--- Source material Enclosed Below ---
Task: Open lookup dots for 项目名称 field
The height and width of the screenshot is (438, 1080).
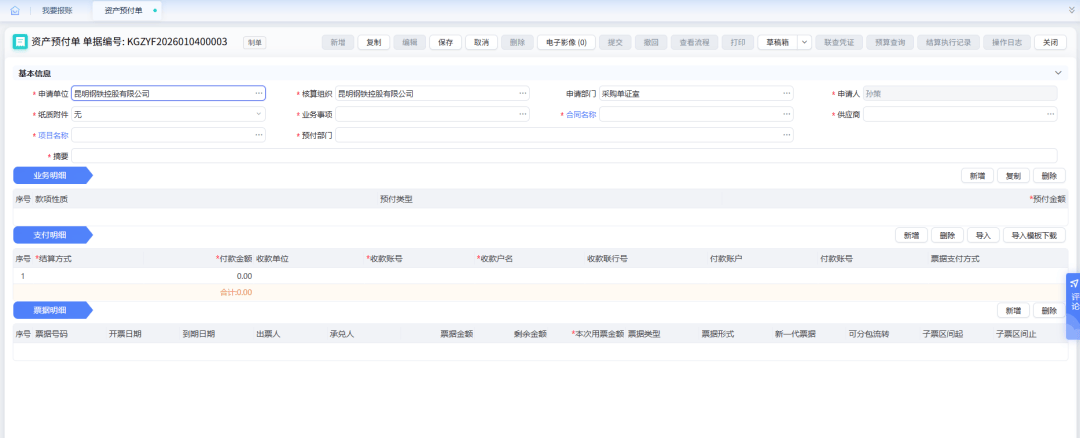Action: [x=258, y=135]
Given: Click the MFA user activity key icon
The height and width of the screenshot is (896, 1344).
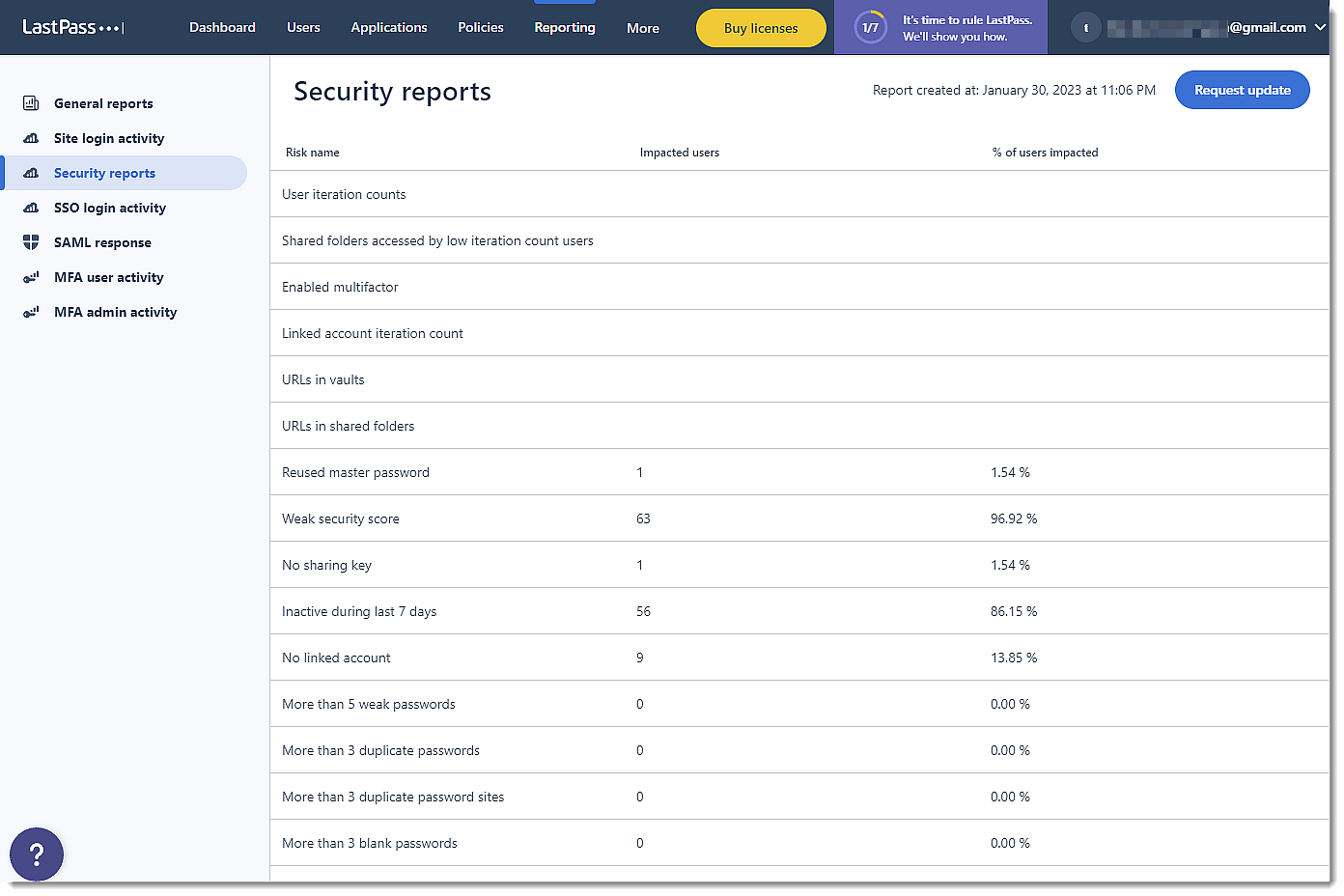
--- End of Enclosed Source material ---
— Required action —
Without the pictures, return all the records precisely as they stand.

— Your response —
Task: Open lookup dots for 项目名称 field
The height and width of the screenshot is (438, 1080).
Action: [x=258, y=135]
Given: Click the MFA user activity key icon
The height and width of the screenshot is (896, 1344).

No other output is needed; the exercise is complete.